What you have to do: Wherever "Viewport" appears in a line of the records below, count that line, and report only the number.

Provided data:
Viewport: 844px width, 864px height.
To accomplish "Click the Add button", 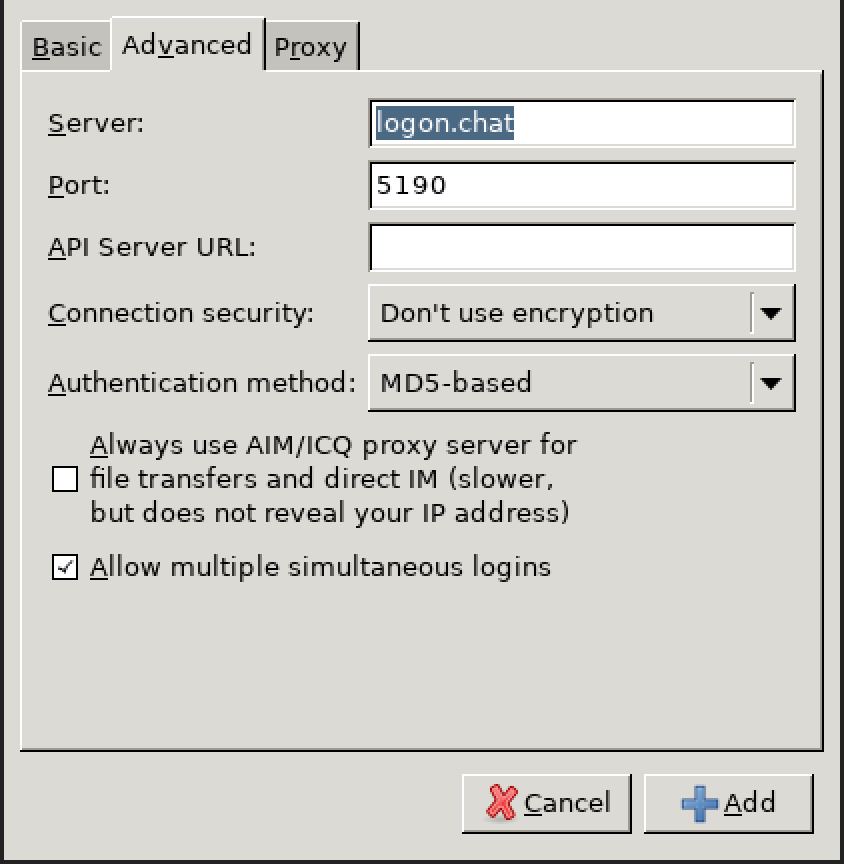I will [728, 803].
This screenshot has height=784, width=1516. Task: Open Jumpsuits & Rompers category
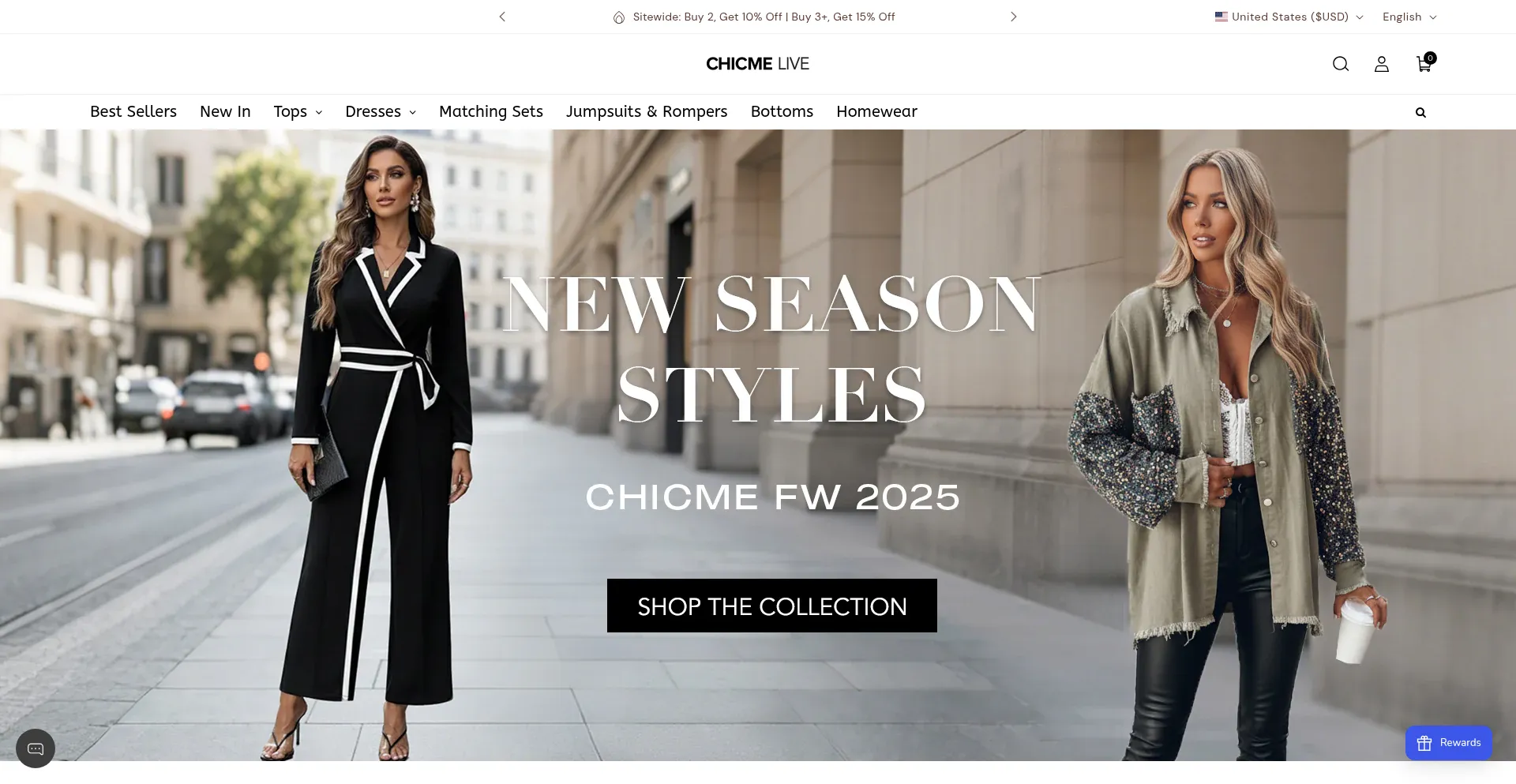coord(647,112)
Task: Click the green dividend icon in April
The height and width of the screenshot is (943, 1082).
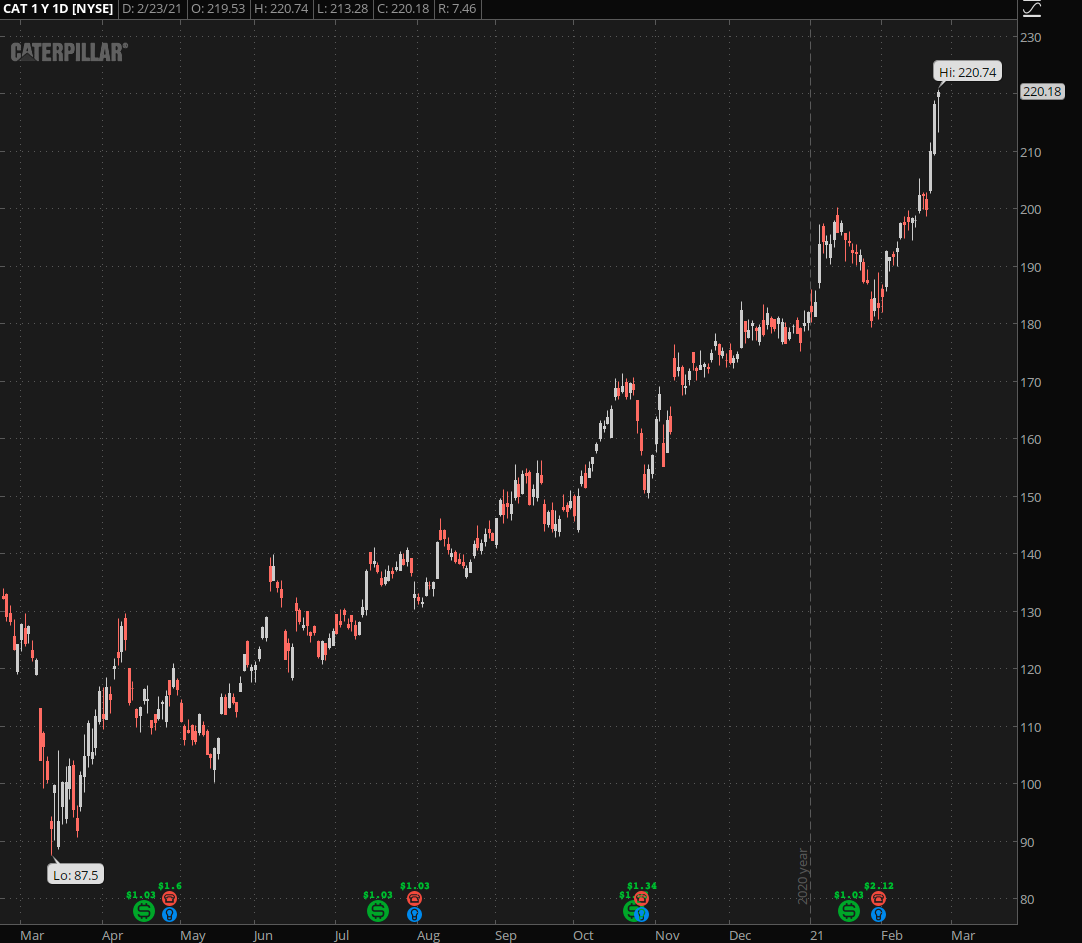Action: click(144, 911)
* * *
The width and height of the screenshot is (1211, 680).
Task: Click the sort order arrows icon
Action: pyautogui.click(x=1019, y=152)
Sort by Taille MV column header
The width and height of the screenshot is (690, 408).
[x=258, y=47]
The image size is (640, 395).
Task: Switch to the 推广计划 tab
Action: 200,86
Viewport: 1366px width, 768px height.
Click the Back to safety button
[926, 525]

Output for this task: 2